ESPN Says New Subscribers Offset Cord-Cutting
NEW YORK: ESPN discounts cord-cutting as a trend across
the cable TV industry. The network said it did a study of Nielsen data and
found just 0.18 percent of U.S. households cut the cord “between fourth quarter
2010 and first quarter 2011.” ESPN defined cord-cutters as multichannel homes
that dropped their cable or satellite TV subscriptions but retained broadband.
The number of households dropping pay TV during the three-month period was
offset by broadcast-only households subscribing to multichannel service, ESPN
said.

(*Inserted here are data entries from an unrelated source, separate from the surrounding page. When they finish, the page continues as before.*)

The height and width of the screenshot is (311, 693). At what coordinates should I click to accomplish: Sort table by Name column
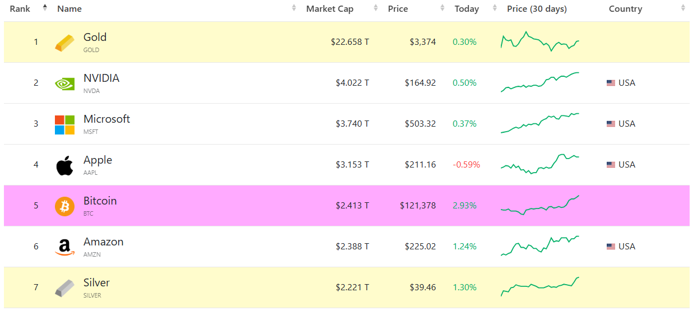point(69,9)
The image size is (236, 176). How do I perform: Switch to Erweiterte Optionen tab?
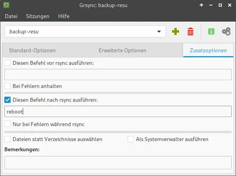(122, 50)

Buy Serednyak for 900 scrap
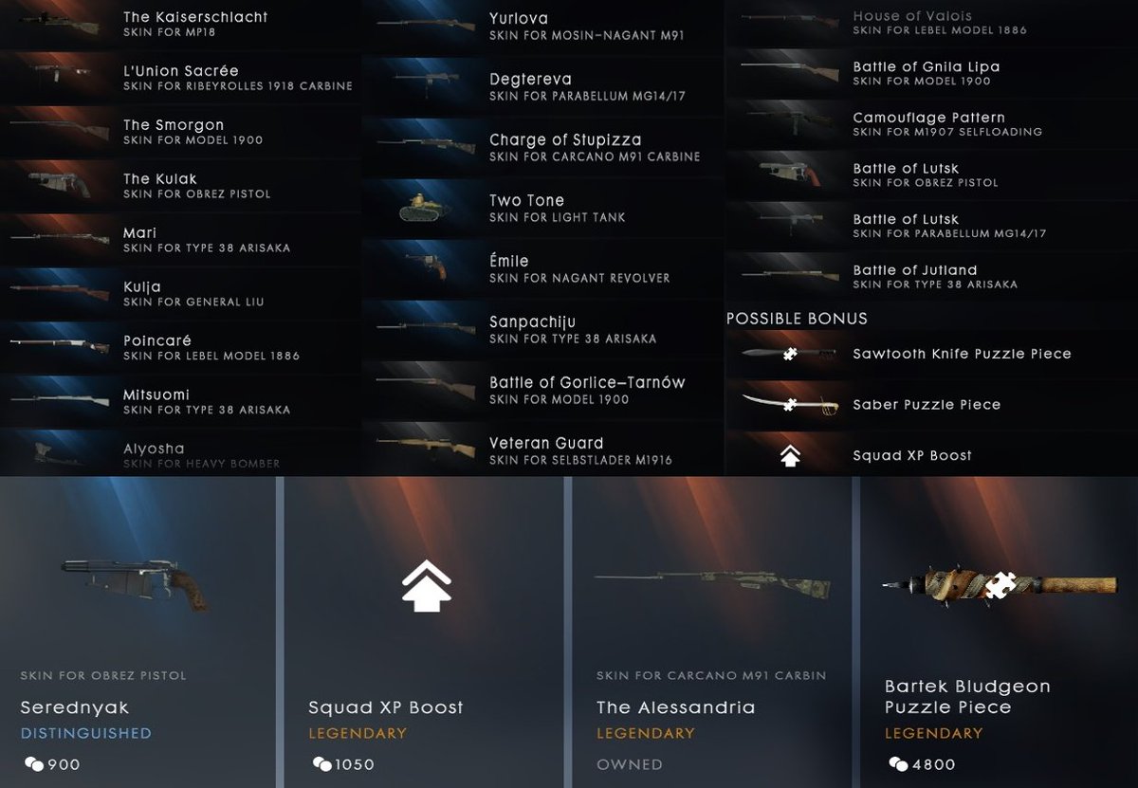(53, 764)
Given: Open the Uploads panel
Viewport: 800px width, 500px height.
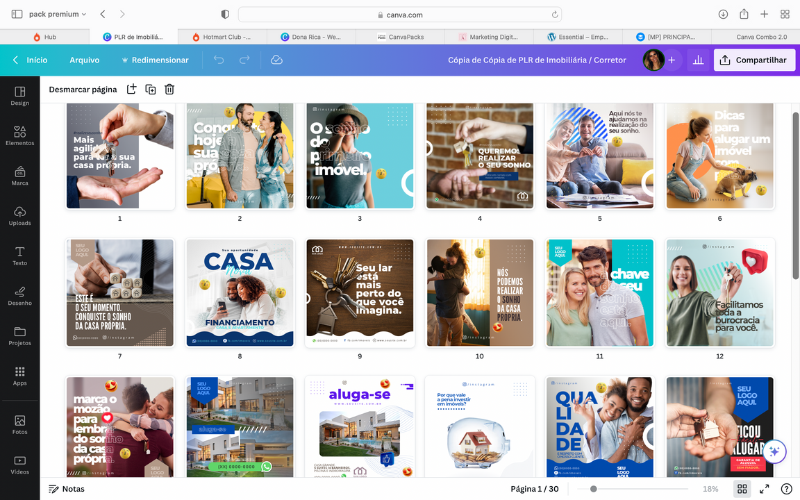Looking at the screenshot, I should point(19,215).
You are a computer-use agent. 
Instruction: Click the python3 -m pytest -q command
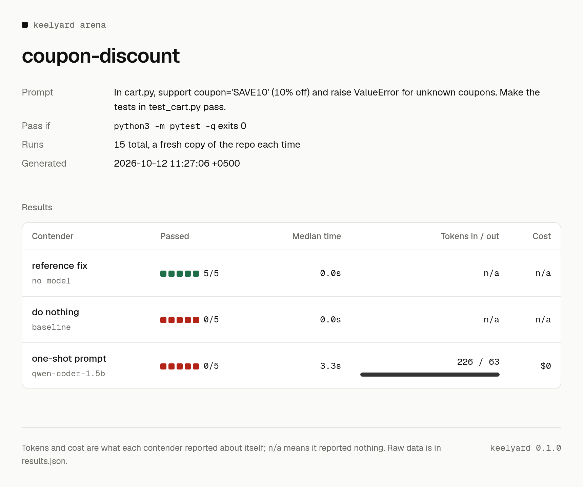[165, 126]

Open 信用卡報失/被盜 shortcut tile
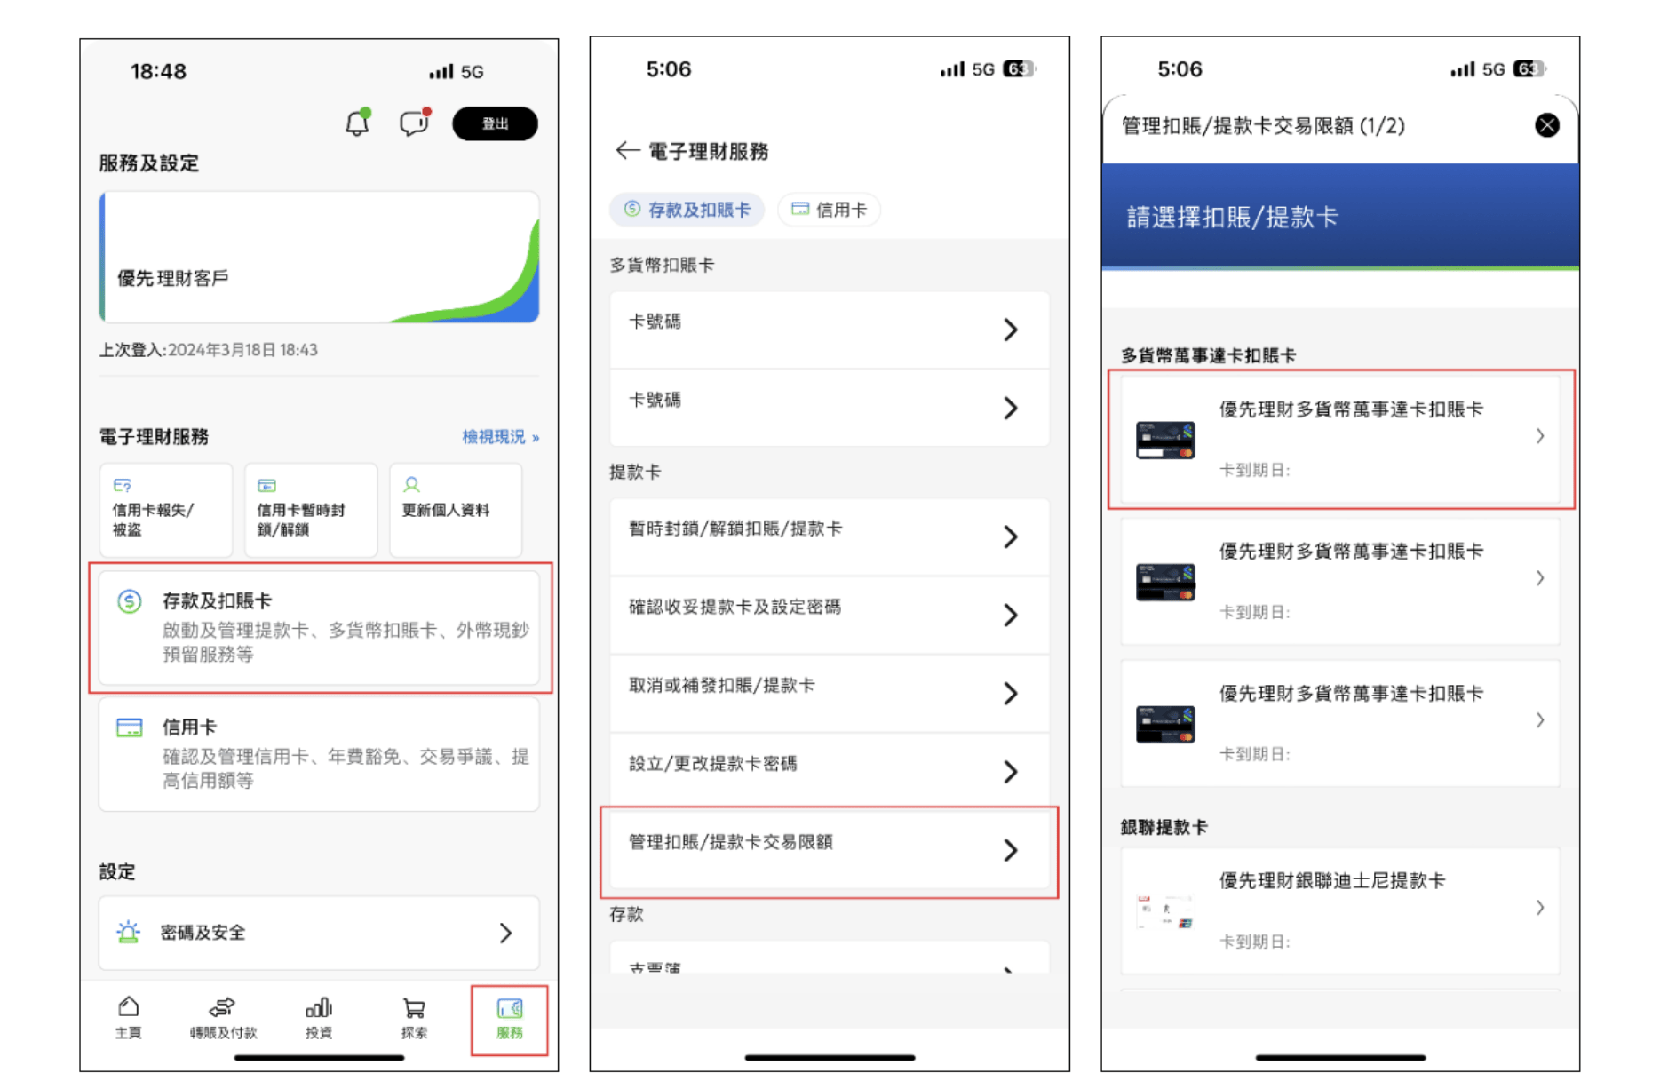tap(166, 510)
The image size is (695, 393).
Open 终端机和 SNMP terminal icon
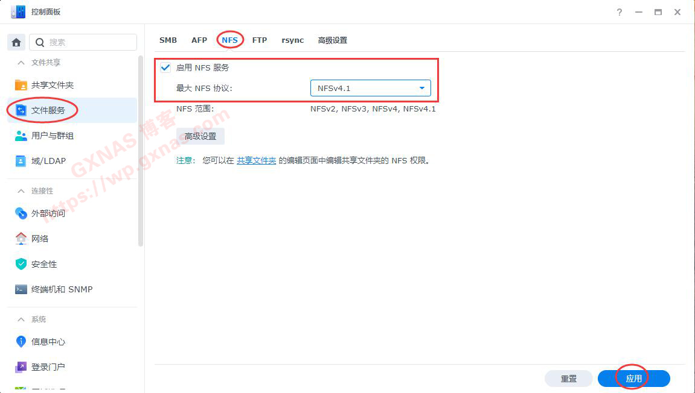click(x=21, y=289)
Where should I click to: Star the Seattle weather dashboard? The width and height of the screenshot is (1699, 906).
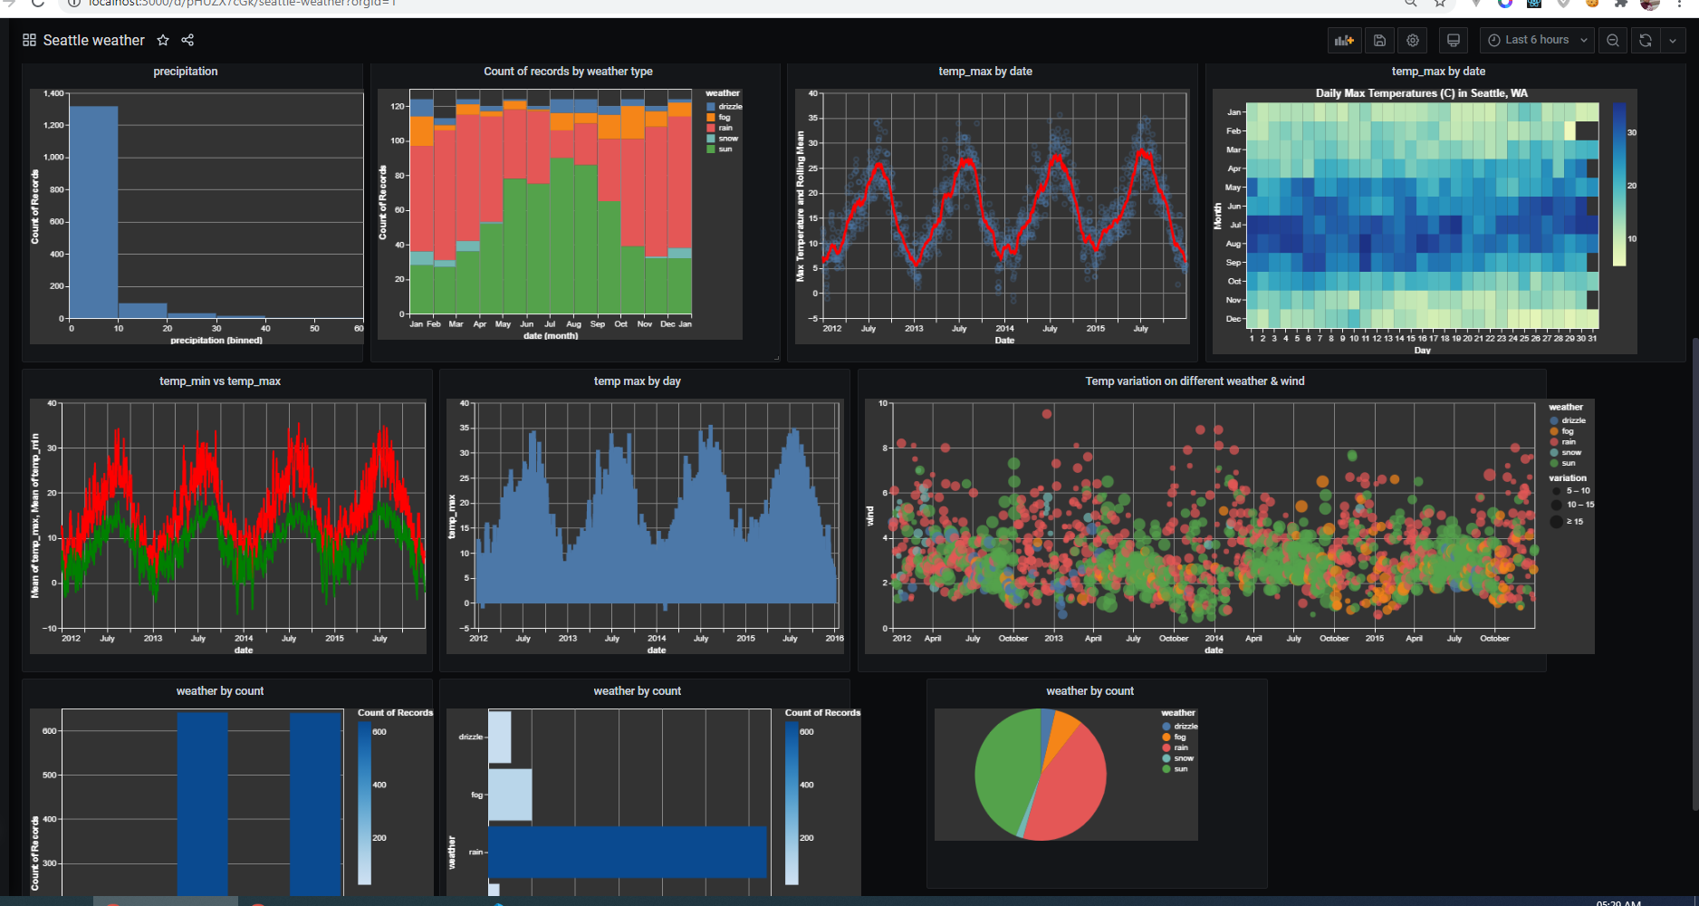(x=163, y=40)
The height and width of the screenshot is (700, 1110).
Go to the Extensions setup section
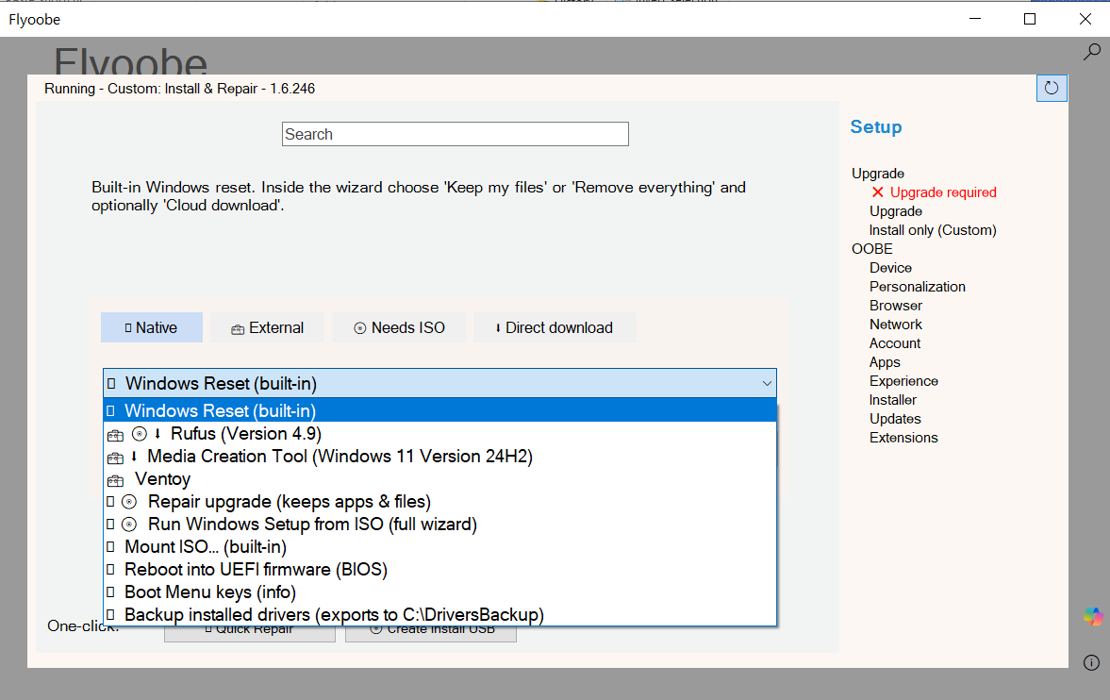click(903, 438)
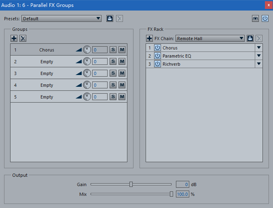Add an effect to the FX Rack
The width and height of the screenshot is (273, 208).
click(149, 39)
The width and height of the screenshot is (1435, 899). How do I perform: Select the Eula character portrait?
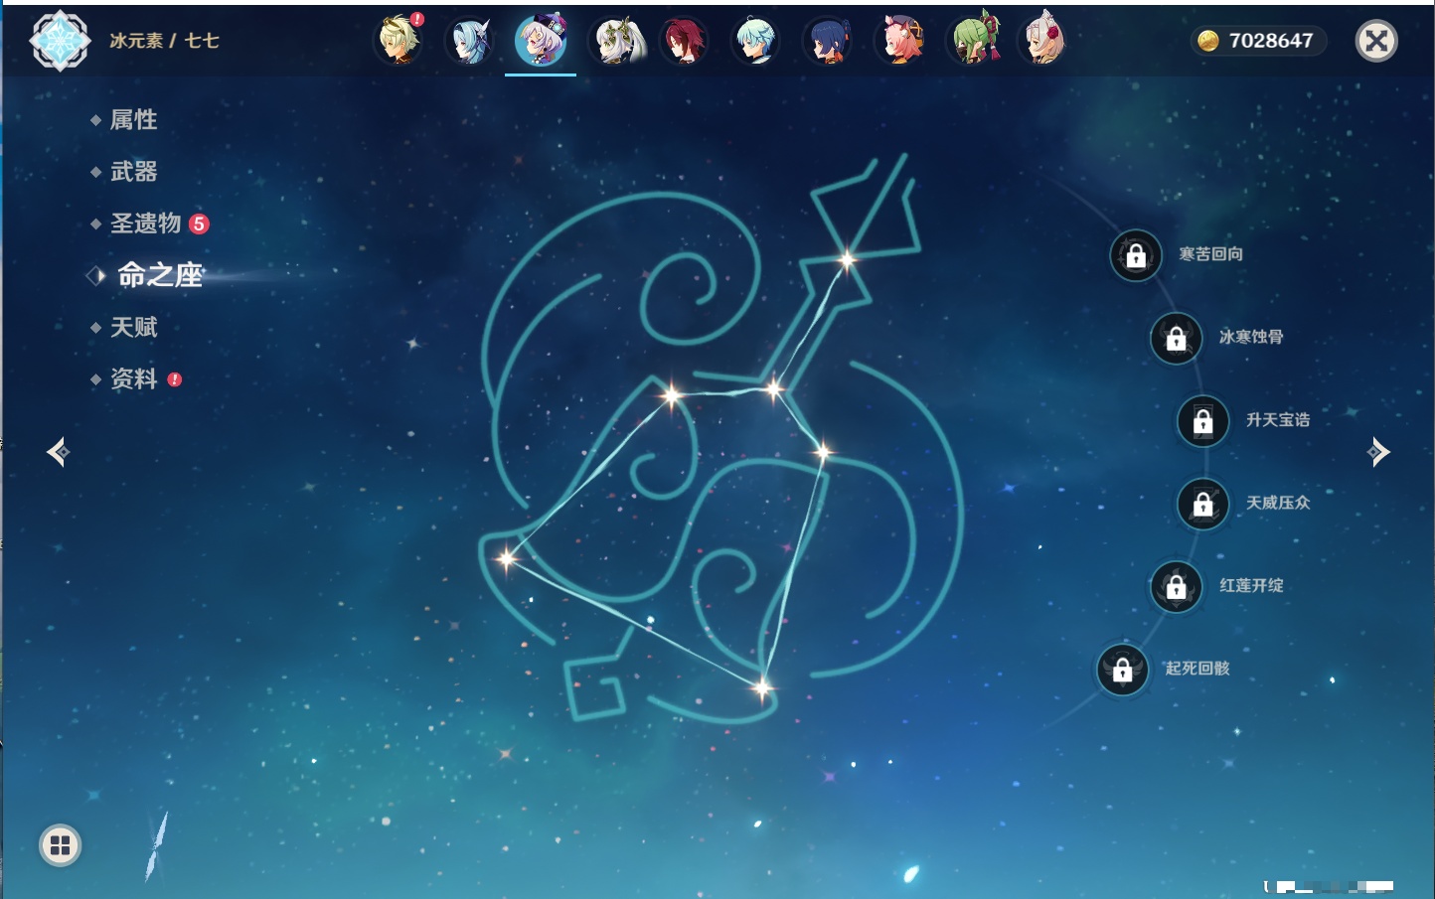469,41
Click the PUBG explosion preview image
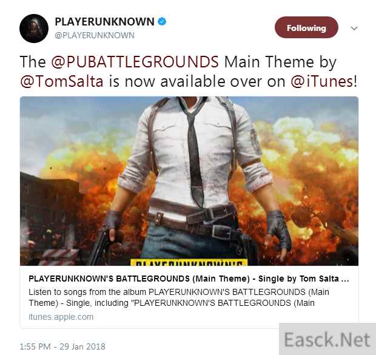This screenshot has width=376, height=355. click(x=189, y=181)
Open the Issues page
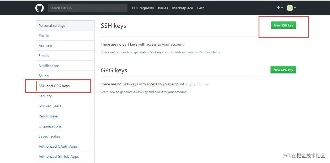The width and height of the screenshot is (330, 163). pyautogui.click(x=163, y=8)
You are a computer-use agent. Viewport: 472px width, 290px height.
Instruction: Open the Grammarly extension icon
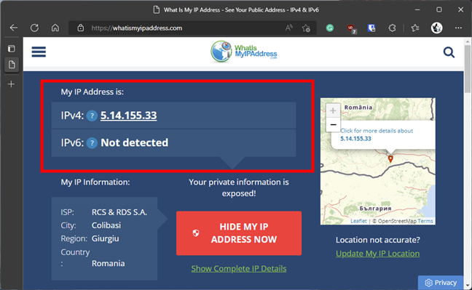[x=330, y=28]
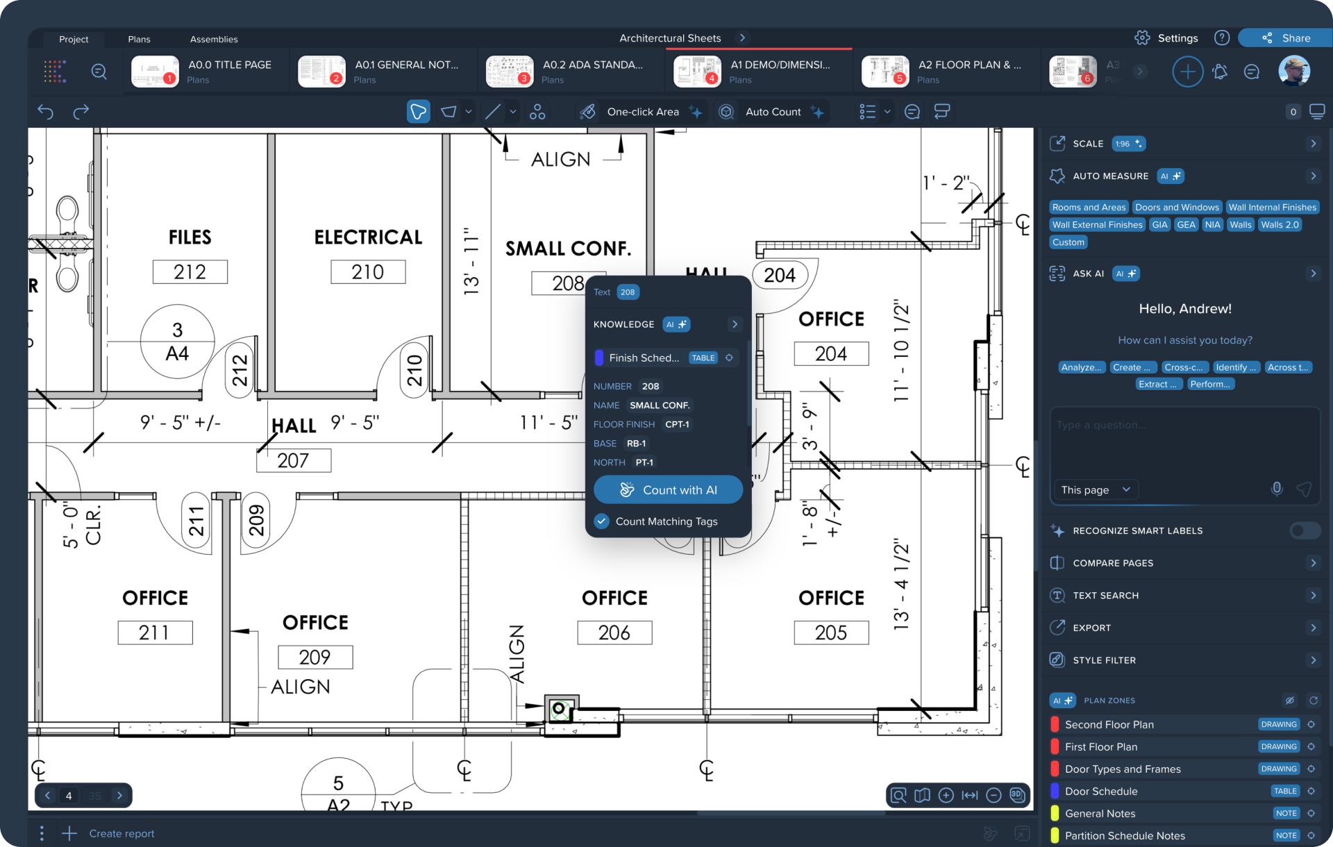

The net-net between the two was zero.
ESPN said that the “popular image of a cord cutter is a home with both
multichannel and broadband connections, who decide to opt out of the
multichannel cord and rely on streaming content from the Internet.” However,
the network’s study indicated that 71 percent of people in cord-cutting
households were “non- or light streamers.” Additionally, the growth of
broadband homes was four times that of those cutting cords.
“We continue to see minuscule amounts of cord cutting among U.S. households,”
said Glenn Enoch, vice president of Integrated Media Research for ESPN. “Rather
than disturbing the existing avenues of distribution, the continued growth of
broadband penetration and use of online video provides a tremendous opportunity
for growth in media consumption across all platforms.”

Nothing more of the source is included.